(Data excerpts)
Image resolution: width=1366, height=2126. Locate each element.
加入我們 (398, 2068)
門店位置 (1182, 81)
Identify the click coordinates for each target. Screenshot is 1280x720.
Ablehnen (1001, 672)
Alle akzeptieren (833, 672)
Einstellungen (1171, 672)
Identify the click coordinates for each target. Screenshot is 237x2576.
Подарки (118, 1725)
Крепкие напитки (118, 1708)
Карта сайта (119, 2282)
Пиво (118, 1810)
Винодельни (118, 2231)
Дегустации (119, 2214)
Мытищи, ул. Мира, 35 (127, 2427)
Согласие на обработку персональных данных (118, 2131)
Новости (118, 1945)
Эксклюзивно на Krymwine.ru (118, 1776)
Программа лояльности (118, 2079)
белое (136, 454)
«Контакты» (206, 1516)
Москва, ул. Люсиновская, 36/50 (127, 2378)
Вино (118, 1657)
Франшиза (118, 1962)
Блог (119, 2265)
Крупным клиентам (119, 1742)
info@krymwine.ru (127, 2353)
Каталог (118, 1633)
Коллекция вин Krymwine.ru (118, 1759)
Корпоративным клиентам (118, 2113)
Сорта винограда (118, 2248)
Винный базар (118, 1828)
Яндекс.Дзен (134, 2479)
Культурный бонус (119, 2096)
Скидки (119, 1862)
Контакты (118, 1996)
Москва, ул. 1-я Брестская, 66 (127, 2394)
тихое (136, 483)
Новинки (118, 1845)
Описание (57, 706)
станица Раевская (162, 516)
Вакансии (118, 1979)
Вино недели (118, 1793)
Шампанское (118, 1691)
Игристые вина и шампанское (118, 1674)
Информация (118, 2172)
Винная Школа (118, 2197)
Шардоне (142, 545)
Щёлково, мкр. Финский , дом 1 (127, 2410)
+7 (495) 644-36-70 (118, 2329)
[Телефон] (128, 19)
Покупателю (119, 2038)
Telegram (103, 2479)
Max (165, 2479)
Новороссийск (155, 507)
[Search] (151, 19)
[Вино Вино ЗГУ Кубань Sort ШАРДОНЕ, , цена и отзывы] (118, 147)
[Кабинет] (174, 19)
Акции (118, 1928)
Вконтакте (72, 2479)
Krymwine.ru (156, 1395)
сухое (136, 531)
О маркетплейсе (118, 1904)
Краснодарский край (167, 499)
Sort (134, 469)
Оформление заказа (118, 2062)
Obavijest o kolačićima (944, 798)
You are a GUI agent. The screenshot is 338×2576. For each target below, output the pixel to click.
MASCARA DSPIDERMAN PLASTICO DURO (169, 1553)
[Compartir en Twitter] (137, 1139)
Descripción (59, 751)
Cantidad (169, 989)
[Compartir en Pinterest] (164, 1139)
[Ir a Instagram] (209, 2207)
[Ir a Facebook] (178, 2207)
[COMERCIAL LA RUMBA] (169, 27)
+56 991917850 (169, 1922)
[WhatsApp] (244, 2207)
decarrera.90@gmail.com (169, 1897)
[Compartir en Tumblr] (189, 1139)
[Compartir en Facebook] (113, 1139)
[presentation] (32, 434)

● **Work instruction**
Each entry must be retyped exactly as it was written above.

● **Exercise result**
Image resolution: width=1366, height=2126. Locate each element.
加入我們 (398, 2068)
門店位置 (1182, 81)
Identify the click coordinates for each target. Screenshot is 1280x720.
Ablehnen (1001, 672)
Alle akzeptieren (833, 672)
Einstellungen (1171, 672)
Identify the click coordinates for each target. Screenshot is 237x2576.
Подарки (118, 1725)
Крепкие напитки (118, 1708)
Карта сайта (119, 2282)
Пиво (118, 1810)
Винодельни (118, 2231)
Дегустации (119, 2214)
Мытищи, ул. Мира, 35 (127, 2427)
Согласие на обработку персональных данных (118, 2131)
Новости (118, 1945)
Эксклюзивно на Krymwine.ru (118, 1776)
Программа лояльности (118, 2079)
белое (136, 454)
«Контакты» (206, 1516)
Москва, ул. Люсиновская, 36/50 (127, 2378)
Вино (118, 1657)
Франшиза (118, 1962)
Блог (119, 2265)
Крупным клиентам (119, 1742)
info@krymwine.ru (127, 2353)
Каталог (118, 1633)
Коллекция вин Krymwine.ru (118, 1759)
Корпоративным клиентам (118, 2113)
Сорта винограда (118, 2248)
Винный базар (118, 1828)
Яндекс.Дзен (134, 2479)
Культурный бонус (119, 2096)
Скидки (119, 1862)
Контакты (118, 1996)
Москва, ул. 1-я Брестская, 66 (127, 2394)
тихое (136, 483)
Новинки (118, 1845)
Описание (57, 706)
станица Раевская (162, 516)
Вакансии (118, 1979)
Вино недели (118, 1793)
Шампанское (118, 1691)
Игристые вина и шампанское (118, 1674)
Информация (118, 2172)
Винная Школа (118, 2197)
Шардоне (142, 545)
Щёлково, мкр. Финский , дом 1 (127, 2410)
+7 (495) 644-36-70 (118, 2329)
[Телефон] (128, 19)
Покупателю (119, 2038)
Telegram (103, 2479)
Max (165, 2479)
Новороссийск (155, 507)
[Search] (151, 19)
[Вино Вино ЗГУ Кубань Sort ШАРДОНЕ, , цена и отзывы] (118, 147)
[Кабинет] (174, 19)
Акции (118, 1928)
Вконтакте (72, 2479)
Krymwine.ru (156, 1395)
сухое (136, 531)
О маркетплейсе (118, 1904)
Краснодарский край (167, 499)
Sort (134, 469)
Оформление заказа (118, 2062)
Obavijest o kolačićima (944, 798)
You are a GUI agent. The screenshot is 338×2576. For each target below, output the pixel to click.
MASCARA DSPIDERMAN PLASTICO DURO (169, 1553)
[Compartir en Twitter] (137, 1139)
Descripción (59, 751)
Cantidad (169, 989)
[Compartir en Pinterest] (164, 1139)
[Ir a Instagram] (209, 2207)
[Ir a Facebook] (178, 2207)
[COMERCIAL LA RUMBA] (169, 27)
+56 991917850 (169, 1922)
[WhatsApp] (244, 2207)
decarrera.90@gmail.com (169, 1897)
[Compartir en Tumblr] (189, 1139)
[Compartir en Facebook] (113, 1139)
[presentation] (32, 434)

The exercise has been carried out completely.